== Source data ==
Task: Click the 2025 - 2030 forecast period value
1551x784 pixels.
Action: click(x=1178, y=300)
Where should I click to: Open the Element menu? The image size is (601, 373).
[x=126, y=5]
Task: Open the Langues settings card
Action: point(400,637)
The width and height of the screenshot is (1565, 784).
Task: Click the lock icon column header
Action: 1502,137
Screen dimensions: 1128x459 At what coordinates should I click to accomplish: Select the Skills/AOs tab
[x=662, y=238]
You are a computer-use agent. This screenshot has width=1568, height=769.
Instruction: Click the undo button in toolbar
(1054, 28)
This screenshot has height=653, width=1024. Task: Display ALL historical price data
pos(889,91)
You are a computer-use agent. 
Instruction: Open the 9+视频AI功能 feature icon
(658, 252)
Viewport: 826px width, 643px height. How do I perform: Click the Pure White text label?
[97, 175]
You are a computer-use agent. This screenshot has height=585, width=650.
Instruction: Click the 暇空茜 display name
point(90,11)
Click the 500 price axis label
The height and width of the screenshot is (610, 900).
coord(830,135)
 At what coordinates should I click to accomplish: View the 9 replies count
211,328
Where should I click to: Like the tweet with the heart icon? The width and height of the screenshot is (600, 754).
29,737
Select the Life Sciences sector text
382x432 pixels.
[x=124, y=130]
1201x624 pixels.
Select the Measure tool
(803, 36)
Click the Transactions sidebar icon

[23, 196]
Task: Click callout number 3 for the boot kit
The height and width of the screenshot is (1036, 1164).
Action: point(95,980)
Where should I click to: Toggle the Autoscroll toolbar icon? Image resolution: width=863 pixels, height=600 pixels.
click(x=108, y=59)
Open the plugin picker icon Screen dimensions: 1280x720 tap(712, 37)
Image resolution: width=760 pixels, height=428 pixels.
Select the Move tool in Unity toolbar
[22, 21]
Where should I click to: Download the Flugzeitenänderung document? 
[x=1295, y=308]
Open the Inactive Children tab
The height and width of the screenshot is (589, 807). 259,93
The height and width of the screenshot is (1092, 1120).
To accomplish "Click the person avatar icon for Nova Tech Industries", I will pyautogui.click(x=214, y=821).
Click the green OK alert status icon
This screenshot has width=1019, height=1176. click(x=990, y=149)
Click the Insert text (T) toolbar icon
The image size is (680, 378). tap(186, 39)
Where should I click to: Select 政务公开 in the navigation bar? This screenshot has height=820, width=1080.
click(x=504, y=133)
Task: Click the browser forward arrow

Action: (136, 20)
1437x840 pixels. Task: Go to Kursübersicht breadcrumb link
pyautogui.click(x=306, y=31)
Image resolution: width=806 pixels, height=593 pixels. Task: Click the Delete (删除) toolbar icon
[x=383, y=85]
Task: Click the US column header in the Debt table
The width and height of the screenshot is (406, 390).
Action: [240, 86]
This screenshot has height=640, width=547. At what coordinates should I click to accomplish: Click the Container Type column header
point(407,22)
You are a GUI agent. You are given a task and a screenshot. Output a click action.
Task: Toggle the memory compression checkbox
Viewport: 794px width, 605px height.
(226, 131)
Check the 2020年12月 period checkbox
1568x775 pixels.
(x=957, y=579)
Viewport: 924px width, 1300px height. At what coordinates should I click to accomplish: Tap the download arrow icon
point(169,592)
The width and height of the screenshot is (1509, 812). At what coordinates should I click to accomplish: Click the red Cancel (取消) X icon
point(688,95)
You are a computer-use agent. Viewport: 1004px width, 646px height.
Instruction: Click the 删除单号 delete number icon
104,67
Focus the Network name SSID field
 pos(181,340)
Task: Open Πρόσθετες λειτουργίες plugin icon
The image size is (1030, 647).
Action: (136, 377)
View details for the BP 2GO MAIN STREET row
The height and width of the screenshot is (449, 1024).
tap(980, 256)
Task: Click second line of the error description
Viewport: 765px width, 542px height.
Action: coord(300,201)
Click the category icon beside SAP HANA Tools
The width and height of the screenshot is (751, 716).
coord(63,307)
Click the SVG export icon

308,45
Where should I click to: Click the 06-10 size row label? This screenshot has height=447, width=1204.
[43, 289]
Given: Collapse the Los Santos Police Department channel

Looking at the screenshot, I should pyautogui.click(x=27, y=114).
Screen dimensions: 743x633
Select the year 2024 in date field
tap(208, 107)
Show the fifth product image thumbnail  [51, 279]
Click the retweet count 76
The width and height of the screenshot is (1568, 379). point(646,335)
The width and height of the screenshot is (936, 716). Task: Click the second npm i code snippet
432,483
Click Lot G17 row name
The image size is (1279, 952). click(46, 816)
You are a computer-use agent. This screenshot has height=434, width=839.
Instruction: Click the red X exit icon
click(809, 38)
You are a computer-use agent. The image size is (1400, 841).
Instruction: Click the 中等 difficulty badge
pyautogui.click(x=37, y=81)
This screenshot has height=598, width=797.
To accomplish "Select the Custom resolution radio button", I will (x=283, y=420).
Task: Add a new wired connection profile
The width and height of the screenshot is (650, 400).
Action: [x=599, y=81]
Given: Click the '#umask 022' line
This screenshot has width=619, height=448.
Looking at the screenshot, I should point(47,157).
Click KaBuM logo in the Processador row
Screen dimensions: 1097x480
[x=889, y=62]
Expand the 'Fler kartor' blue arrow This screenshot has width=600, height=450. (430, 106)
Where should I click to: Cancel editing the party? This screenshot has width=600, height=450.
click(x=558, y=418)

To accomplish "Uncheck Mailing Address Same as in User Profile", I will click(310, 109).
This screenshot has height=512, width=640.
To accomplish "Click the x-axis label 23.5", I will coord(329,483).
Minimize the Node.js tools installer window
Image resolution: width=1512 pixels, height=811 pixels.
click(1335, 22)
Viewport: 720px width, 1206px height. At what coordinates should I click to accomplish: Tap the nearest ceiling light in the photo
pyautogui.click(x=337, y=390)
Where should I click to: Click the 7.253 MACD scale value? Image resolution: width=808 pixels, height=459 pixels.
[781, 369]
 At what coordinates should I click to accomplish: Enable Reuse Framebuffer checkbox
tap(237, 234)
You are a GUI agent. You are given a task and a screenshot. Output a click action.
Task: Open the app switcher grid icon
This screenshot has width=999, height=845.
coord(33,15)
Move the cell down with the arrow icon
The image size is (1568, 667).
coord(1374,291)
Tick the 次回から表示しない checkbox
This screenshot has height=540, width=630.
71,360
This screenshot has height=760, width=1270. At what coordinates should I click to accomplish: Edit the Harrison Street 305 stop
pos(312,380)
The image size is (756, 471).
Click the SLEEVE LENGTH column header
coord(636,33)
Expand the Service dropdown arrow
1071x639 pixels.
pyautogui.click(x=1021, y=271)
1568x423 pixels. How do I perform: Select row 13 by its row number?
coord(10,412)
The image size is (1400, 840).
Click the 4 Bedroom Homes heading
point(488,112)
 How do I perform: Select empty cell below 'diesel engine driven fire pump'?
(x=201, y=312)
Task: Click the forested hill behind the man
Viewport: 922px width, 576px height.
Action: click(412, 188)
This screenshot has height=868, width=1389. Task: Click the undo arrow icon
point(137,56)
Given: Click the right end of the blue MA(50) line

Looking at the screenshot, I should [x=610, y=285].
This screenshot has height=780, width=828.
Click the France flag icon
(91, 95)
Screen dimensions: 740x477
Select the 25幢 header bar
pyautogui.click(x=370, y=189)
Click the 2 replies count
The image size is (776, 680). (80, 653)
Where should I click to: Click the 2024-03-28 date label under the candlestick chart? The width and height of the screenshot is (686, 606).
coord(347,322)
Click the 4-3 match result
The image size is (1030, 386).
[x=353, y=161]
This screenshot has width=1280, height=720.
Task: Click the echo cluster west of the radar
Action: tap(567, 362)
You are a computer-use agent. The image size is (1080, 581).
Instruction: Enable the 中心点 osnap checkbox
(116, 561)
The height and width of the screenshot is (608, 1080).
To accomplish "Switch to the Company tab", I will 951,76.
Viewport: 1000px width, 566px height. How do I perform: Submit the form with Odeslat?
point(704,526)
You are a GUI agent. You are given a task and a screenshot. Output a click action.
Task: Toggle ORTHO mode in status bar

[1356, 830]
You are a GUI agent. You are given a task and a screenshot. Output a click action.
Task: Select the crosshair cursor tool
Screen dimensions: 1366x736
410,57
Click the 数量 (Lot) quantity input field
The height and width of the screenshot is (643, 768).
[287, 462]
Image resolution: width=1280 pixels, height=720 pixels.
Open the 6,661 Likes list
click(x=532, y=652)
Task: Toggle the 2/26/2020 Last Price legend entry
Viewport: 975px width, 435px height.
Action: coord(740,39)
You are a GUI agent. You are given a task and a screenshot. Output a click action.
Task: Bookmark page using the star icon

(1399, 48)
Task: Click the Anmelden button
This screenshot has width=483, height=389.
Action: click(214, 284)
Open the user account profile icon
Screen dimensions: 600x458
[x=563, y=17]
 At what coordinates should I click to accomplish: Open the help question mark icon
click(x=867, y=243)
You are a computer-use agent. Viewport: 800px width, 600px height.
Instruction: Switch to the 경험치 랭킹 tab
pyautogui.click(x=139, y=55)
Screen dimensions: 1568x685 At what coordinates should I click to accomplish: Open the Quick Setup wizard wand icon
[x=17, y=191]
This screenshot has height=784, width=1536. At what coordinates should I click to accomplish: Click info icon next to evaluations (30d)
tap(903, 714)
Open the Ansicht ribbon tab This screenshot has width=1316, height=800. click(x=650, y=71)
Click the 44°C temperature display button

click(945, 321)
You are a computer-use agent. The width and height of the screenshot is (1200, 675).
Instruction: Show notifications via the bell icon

== Problem details ==
Taking the listing above as the source, transcribe only the lines starting at the line with "The width and height of the screenshot is (1509, 812)." and going through the line with "Expand the 'Fler", unaltered and with both ends included.

== Worked solution ==
The width and height of the screenshot is (1509, 812). At what coordinates should I click to accomplish: Click the red Cancel (取消) X icon
point(688,95)
You are a computer-use agent. Viewport: 1004px width, 646px height.
Instruction: Click the 删除单号 delete number icon
104,67
Focus the Network name SSID field
 pos(181,340)
Task: Open Πρόσθετες λειτουργίες plugin icon
The image size is (1030, 647).
Action: (136, 377)
View details for the BP 2GO MAIN STREET row
The height and width of the screenshot is (449, 1024).
tap(980, 256)
Task: Click second line of the error description
Viewport: 765px width, 542px height.
Action: coord(300,201)
Click the category icon beside SAP HANA Tools
The width and height of the screenshot is (751, 716).
coord(63,307)
Click the SVG export icon

308,45
Where should I click to: Click the 06-10 size row label? This screenshot has height=447, width=1204.
[43, 289]
Given: Collapse the Los Santos Police Department channel

Looking at the screenshot, I should pyautogui.click(x=27, y=114).
Screen dimensions: 743x633
Select the year 2024 in date field
tap(208, 107)
Show the fifth product image thumbnail  [51, 279]
Click the retweet count 76
The width and height of the screenshot is (1568, 379). point(646,335)
The width and height of the screenshot is (936, 716). Task: Click the second npm i code snippet
432,483
Click Lot G17 row name
The image size is (1279, 952). click(46, 816)
You are a computer-use agent. This screenshot has height=434, width=839.
Instruction: Click the red X exit icon
click(809, 38)
You are a computer-use agent. The image size is (1400, 841).
Instruction: Click the 中等 difficulty badge
pyautogui.click(x=37, y=81)
This screenshot has height=598, width=797.
To accomplish "Select the Custom resolution radio button", I will (x=283, y=420).
Task: Add a new wired connection profile
The width and height of the screenshot is (650, 400).
Action: [x=599, y=81]
Given: Click the '#umask 022' line
This screenshot has width=619, height=448.
Looking at the screenshot, I should point(47,157).
Click KaBuM logo in the Processador row
Screen dimensions: 1097x480
[x=889, y=62]
Expand the 'Fler kartor' blue arrow This screenshot has width=600, height=450. (430, 106)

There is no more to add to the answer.